– Как твои дела? – послышался голос Питера. – Хочешь что-нибудь обсудить?

– Да нет, нет. Все было как обычно. Стало холоднее, так что мы вовсю работаем. Когда холодает, все вспоминают, что надо бы купить новые шины. В магазине сейчас куча народу, но я не против. Мне нравится работать. Так дни быстрее проходят.

– А как дела дома?

– Да все то же.

– Как поживает твоя мать?

– Ничего не изменилось. Понять не могу, как можно позволять кому-то так на тебе виснуть, убирать за человеком все его дерьмо, выслушивать его нытье и при этом считать, что живешь как все нормальные люди. Впрочем, это ее дело, а не мое. Как по мне, она сама себя загнала в это рабство и не может сделать шаг в сторону. Вечно мирится со всем этим. Она будет это терпеть, пока один из них не умрет. Она понятия не имеет, существует ли какая-то другая жизнь.

– Ты говоришь о своем отце?

– О ком еще?

– Как он?

– Все еще такой же засранец, если вы это имеете в виду.

– Поясни.

– Ну, короче, моя мать кашляет уже что-то типа трех недель: весь день, всю ночь. Мне кажется, это бронхит, пневмония или что-то в этом роде, но к доктору она не идет – говорит, что это слишком дорого. Я предлагал деньги, но она отказалась. Она покупает всякие аптечные леденцы и пилюльки, но они ни хрена не работают. Я говорил с отцом, но он от меня только отмахнулся. Недавно она так сильно кашляла ночью, что он выпихнул ее из кровати и заставил лечь на диван в гостиной, ему же надо было выспаться перед работой. Вот такой вот он ублюдок.

– Что ты почувствовал, когда об этом узнал?

– А вы как думаете? Он просто ужасный человек, ужасный эгоист. Всего-то и делов, что отвести ее к доктору и купить лекарство, которое ей выпишут, – и больше не придется слушать этот кашель. Ей не пришлось бы так мучиться. Но он говорит, что это слишком дорого. Имей он работу, на которой платили бы нормальные деньги, может быть, все было бы по-другому.

– Ты говорил с отцом насчет того, чтобы помочь им деньгами?

– На это он приказывает мне заткнуться и не совать нос в чужое дело. Я так и поступаю. Но вот я в очередной раз захожу домой и вижу, что она отскребает пол в кухне, потому что он прошел по нему прямо в ботинках. Ему всего-то надо было снять чертовы ботинки при входе в дом! Но нет, это было бы уже слишком. Он идет куда хочет и оставляет после себя кучу дерьма, а ей приходится на четвереньках отчищать эти пятна. И это при том, что она по-прежнему кашляет и отхаркивается. И знаете, где он в итоге оказался? На диване, с пивом в руках, перед теликом.

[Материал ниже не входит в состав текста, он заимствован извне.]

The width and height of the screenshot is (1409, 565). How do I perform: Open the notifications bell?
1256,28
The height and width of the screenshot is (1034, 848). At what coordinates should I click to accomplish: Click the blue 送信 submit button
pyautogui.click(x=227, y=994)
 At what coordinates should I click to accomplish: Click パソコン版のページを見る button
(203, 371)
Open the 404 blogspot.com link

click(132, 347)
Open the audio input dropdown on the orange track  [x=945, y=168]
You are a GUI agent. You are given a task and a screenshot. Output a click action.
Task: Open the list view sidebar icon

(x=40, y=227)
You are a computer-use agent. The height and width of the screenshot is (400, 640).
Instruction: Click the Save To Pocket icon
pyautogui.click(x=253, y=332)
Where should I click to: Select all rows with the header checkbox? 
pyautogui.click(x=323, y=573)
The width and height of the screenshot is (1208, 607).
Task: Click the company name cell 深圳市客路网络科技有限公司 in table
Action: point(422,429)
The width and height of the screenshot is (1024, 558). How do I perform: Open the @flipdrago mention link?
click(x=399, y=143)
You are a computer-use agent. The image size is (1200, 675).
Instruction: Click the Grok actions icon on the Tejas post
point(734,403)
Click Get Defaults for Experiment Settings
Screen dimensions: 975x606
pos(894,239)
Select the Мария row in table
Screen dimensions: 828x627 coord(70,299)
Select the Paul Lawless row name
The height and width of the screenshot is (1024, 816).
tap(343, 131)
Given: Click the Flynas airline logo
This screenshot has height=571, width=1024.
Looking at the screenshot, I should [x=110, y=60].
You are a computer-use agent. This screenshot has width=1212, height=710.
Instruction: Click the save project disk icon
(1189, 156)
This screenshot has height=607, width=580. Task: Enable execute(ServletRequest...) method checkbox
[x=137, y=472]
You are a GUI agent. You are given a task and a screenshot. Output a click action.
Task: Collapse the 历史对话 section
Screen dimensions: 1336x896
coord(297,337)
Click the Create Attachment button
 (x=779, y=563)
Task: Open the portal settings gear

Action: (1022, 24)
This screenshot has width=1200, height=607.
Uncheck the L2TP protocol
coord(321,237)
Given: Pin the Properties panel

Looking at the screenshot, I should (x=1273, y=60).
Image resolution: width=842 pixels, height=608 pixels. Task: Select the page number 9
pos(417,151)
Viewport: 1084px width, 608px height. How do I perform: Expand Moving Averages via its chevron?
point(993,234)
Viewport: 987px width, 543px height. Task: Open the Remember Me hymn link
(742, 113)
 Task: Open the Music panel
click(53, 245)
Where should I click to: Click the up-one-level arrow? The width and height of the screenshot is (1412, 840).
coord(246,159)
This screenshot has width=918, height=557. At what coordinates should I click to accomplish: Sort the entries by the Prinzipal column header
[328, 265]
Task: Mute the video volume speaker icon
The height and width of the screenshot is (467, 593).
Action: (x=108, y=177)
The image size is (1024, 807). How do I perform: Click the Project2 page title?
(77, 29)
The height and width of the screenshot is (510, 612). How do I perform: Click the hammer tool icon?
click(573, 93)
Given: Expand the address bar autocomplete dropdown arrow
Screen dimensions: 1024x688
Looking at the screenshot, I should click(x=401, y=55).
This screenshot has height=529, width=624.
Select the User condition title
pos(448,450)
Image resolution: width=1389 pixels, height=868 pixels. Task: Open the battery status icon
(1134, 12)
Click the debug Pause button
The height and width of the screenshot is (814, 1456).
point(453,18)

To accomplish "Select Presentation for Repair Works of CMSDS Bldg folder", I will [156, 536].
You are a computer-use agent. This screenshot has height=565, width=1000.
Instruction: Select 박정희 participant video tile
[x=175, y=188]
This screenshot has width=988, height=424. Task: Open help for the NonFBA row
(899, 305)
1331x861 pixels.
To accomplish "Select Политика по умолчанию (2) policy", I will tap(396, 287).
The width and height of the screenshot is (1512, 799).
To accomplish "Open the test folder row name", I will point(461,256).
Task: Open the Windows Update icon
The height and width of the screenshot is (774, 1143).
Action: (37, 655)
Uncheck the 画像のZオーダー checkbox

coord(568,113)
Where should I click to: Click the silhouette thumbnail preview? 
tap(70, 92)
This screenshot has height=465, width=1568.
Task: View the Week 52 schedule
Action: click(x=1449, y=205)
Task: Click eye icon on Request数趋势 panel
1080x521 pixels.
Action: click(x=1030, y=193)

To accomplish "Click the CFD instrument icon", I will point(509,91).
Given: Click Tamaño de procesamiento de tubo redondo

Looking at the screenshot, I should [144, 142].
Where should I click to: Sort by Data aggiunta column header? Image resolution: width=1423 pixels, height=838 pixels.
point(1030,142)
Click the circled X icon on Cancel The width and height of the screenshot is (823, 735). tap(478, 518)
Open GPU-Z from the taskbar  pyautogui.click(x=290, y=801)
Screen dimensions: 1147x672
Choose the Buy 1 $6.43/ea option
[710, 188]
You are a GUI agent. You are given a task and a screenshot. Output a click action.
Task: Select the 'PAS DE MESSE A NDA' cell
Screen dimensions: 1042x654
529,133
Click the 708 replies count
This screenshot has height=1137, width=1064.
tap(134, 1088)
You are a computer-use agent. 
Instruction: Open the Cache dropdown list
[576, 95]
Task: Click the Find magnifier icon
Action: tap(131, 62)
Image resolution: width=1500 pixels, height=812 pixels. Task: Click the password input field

– Что ты почувствовал, когда это увидел? Поточнее, пожалуйста.

– Злость.

– Насколько сильную?

Камера повернулась к Джейсону. Он крепко сжимал трясущиеся кулаки; его грудь ходила ходуном.

– Я захотел ему вломить.

– Что именно ты захотел сделать?

– Ударить его так сильно, как только я могу, дать прямо в нос. Я хотел бы услышать, как у него там ломаются все хрящи, а потом повалить его на этот вонючий пол. Было бы здорово ткнуть его прямо в эти пятна. О, это было бы просто замечательно!

– Что еще?

– Я бы забрал мать и убежал из дома. Мы бы оставили этого сукиного сына валяться на полу и пустились бы прочь. Все это время она была просто вынуждена его обслуживать. Я опустил руки, потому что это никогда не изменится. Но если честно, я бы очень хотел убежать с ней куда подальше. Она заслуживает чего-то получше.

– Спасибо, Джейсон. Спасибо, что поделился.

Рэндалл нажал на паузу и закончил записывать последнюю фразу – он собирался подшить ее к материалам исследования. Было похоже, что с Джейсоном тоже получится добиться успеха. Если они смогут довести его до той точки, когда ему больше не захочется представлять насилие над отцом, это будет настоящей победой. Более того, возможно, такой исход смягчит реакцию на неудачу с Джерри Осборном.